Aber als sie sich im Spiegel betrachtete, stellte sie fest, dass sie tatsächlich gut aussah. Sie trug einen eleganten smaragdgrünen Anzug, der ihr wie auf den Leib geschneidert war. Beim Anziehen hatte sie auf das Preisschild geschaut und das Gesicht verzogen. Sie wusste, dass ihre Eltern sich diese Ausgabe nicht leisten konnten. Olivia hatte vorgehabt, den Anzug wieder auszuziehen und zu behaupten, er passe ihr nicht richtig, um sich dann nach etwas Preiswerterem umzusehen, aber ihre Eltern hatten sie herausgerufen, ehe sie sich eine vernünftige Ausrede einfallen lassen konnte.

»Mein schönes, intelligentes, erfolgreiches Mädchen.
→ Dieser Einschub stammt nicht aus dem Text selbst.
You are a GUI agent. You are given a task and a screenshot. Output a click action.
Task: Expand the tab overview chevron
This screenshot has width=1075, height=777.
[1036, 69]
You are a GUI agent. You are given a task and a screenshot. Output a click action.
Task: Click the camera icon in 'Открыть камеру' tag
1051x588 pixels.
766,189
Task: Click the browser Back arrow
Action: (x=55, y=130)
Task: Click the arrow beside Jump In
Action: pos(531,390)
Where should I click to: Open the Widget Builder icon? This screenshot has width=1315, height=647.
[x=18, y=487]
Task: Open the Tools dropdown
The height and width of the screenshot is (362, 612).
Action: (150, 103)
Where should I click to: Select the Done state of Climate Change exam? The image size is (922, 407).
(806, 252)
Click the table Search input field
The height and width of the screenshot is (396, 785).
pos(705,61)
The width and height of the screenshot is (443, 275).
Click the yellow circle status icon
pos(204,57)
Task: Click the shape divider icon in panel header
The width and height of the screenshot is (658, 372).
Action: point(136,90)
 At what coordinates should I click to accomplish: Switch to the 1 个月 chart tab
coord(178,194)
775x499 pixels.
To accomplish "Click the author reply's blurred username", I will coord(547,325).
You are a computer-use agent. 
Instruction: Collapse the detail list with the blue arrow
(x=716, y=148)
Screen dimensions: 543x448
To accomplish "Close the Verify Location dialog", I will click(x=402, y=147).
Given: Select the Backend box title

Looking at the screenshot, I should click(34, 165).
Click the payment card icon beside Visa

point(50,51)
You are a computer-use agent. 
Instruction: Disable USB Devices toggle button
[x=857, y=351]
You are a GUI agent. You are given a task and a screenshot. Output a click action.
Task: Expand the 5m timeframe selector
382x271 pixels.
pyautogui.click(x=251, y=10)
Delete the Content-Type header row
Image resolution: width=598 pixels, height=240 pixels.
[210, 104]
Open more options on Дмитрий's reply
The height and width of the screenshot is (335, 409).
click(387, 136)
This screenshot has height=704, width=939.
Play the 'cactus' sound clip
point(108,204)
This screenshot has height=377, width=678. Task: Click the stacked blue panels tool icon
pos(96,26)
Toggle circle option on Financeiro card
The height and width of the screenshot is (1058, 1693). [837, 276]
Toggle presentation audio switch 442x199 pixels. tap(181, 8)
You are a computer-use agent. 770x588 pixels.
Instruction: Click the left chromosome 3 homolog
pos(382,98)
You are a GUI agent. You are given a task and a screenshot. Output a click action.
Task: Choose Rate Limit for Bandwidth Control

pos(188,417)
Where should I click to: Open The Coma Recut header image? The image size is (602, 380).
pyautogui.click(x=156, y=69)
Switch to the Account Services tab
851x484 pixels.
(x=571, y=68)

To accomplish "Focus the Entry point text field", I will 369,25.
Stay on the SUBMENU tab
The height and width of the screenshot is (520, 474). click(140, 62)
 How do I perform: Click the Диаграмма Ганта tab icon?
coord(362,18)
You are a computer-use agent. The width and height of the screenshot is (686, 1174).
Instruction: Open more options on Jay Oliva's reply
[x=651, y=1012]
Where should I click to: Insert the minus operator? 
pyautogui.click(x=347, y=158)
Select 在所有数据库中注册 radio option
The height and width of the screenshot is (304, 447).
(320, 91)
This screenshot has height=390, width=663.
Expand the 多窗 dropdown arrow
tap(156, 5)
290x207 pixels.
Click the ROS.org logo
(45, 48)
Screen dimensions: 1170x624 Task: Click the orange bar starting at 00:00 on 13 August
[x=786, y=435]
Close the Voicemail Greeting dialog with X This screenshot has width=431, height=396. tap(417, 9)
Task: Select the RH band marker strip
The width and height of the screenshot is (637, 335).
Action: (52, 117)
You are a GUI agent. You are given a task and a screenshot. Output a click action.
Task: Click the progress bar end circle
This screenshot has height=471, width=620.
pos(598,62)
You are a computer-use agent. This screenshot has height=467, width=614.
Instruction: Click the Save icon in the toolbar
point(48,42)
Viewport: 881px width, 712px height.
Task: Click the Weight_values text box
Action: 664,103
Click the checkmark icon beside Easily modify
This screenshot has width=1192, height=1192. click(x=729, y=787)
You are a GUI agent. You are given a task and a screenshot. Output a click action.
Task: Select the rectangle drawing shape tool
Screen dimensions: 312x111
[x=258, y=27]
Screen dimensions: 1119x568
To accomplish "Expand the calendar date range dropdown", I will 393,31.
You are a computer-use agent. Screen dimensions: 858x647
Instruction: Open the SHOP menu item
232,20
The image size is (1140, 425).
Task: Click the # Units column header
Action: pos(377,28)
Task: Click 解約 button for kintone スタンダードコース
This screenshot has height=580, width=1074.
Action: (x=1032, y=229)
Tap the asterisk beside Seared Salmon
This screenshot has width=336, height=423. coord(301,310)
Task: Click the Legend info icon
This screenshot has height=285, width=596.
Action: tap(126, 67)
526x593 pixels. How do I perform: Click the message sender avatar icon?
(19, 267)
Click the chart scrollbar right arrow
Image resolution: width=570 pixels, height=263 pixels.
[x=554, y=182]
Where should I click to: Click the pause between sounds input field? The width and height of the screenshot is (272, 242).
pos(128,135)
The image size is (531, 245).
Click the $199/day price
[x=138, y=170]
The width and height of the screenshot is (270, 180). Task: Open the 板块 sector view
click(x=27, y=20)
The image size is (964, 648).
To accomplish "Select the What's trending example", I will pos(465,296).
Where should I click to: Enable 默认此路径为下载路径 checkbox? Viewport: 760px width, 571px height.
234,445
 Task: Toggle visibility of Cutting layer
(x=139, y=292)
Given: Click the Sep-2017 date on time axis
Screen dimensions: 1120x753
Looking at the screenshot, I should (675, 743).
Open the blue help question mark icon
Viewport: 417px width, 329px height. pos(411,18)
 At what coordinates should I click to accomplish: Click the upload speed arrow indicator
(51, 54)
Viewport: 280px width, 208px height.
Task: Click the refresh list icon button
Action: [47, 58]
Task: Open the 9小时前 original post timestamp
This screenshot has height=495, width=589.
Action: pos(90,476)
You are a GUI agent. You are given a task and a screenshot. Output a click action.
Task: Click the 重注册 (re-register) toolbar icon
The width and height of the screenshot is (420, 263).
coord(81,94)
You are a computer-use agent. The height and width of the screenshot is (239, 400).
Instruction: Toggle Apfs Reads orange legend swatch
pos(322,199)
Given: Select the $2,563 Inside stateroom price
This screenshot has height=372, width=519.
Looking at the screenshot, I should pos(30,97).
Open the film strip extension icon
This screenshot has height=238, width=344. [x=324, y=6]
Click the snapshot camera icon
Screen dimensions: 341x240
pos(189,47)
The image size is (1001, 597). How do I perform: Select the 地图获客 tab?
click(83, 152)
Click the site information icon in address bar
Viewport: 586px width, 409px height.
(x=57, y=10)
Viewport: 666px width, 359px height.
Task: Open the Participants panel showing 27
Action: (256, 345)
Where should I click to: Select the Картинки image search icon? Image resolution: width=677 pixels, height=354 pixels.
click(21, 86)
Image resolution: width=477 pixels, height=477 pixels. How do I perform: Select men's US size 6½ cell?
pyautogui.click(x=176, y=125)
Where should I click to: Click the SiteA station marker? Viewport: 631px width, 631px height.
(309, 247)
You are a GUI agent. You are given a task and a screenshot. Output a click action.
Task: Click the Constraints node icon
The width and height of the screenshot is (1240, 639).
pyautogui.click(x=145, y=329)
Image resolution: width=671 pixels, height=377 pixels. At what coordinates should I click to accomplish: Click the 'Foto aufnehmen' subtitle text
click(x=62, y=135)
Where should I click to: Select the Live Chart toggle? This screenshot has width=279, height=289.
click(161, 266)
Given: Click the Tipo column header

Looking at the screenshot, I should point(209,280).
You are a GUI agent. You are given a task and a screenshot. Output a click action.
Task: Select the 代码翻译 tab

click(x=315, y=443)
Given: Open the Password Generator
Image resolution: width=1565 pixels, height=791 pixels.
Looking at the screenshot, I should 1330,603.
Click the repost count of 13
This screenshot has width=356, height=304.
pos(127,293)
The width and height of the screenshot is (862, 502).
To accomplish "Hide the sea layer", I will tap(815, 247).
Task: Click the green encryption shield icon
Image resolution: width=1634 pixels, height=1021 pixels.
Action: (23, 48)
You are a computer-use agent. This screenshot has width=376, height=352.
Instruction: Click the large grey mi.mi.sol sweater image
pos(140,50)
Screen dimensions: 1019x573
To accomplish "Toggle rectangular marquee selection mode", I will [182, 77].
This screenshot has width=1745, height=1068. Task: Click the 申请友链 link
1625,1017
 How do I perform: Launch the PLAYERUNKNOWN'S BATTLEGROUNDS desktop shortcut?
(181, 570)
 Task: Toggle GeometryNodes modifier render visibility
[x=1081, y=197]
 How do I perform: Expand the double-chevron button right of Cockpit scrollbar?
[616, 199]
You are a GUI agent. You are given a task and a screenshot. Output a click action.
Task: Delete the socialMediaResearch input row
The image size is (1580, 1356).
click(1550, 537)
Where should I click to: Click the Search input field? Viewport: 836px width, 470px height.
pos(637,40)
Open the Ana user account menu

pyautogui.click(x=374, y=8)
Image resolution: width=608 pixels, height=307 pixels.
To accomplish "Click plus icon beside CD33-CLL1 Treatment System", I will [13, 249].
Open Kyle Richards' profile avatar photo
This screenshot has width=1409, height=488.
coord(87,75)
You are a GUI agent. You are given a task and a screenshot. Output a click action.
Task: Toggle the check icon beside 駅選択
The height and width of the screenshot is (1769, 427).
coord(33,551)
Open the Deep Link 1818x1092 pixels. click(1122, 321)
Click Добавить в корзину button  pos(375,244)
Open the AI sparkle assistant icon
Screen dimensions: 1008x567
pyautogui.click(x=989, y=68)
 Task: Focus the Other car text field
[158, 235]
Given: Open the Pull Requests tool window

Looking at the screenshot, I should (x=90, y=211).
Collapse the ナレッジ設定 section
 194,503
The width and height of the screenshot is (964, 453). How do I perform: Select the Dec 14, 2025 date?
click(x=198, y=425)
Dreh dich doch mal!«, sagte ihr Vater, Baba Nkomo.

Olivia vollführte eine kleine Drehung und versuchte, sich nicht allzu sehr zu schämen, als sie die Verkäuferinnen sah, die im Laden standen und sie lächelnd beobachteten.

»Ich sehe es genau vor mir«, sagte ihre Mutter und erhob sich aufgeregt von ihrem Platz. »Wie du diese Büros betrittst, eine smarte, kultivierte Karrierefrau, die alle begeistert!«

»Du wirst Shootingstars die Hand schütteln und sie mit deiner Brillanz beeindrucken … Meine Tochter, Rechtsberaterin bei den Olympischen Spielen.«

»Dad, ich bin noch keine Anwältin.« Olivia hatte zwar ein dreijähriges Jurastudium absolviert, bislang aber noch nicht mit dem Referendariat begonnen. »Und es ist auch noch kein Job, sondern nur ein Praktikum«, sagte sie und bemühte sich, seine Begeisterung zu dämpfen, bevor die Geschichte zum Thema Nummer eins in den WhatsApp-Gruppen wurde, wo ihre Eltern und deren Freunde sich darüber ausließen, wie gut sich ihre Kinder entwickelten.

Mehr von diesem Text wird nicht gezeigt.